--- EXERCISE OBJECTIVE ---
Using the listing below, report how many lines hold the word "will", and nothing else.

--- SUPPLIED ENTRIES ---

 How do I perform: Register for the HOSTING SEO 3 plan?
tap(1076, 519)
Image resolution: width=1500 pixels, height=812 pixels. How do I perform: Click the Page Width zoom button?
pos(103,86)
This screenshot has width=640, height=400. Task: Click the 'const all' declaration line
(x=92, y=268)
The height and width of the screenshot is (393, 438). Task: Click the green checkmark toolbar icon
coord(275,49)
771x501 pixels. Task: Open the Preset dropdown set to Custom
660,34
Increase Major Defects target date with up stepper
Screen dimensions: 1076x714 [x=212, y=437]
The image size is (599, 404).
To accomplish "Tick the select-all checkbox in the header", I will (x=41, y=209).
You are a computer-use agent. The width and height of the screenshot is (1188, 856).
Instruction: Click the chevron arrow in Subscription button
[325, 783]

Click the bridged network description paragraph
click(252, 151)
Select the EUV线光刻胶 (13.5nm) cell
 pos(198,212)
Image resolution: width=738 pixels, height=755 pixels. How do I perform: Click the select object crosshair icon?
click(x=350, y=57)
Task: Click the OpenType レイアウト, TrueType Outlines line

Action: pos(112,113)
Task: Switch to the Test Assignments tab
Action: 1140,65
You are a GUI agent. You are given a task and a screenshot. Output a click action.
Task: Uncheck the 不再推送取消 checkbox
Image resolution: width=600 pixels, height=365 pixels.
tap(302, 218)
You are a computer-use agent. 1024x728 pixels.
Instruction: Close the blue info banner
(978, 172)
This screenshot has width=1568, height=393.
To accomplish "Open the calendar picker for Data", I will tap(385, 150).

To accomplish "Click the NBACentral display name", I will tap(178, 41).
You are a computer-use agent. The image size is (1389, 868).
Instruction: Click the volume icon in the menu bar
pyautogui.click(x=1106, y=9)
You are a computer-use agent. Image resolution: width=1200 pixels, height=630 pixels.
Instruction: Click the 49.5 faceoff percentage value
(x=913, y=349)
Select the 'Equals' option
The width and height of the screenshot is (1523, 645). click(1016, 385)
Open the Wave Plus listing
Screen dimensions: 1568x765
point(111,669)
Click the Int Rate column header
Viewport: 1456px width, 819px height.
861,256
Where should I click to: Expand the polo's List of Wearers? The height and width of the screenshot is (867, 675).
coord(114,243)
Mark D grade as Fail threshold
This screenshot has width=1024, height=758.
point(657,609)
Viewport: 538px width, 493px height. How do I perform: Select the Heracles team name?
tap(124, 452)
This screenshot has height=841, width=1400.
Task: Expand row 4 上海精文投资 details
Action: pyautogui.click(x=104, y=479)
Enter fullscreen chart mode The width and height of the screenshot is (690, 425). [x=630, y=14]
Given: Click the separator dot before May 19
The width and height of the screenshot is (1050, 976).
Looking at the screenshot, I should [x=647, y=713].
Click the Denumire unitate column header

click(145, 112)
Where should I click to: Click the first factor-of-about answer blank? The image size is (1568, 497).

--- WRITTEN RESPONSE ---
3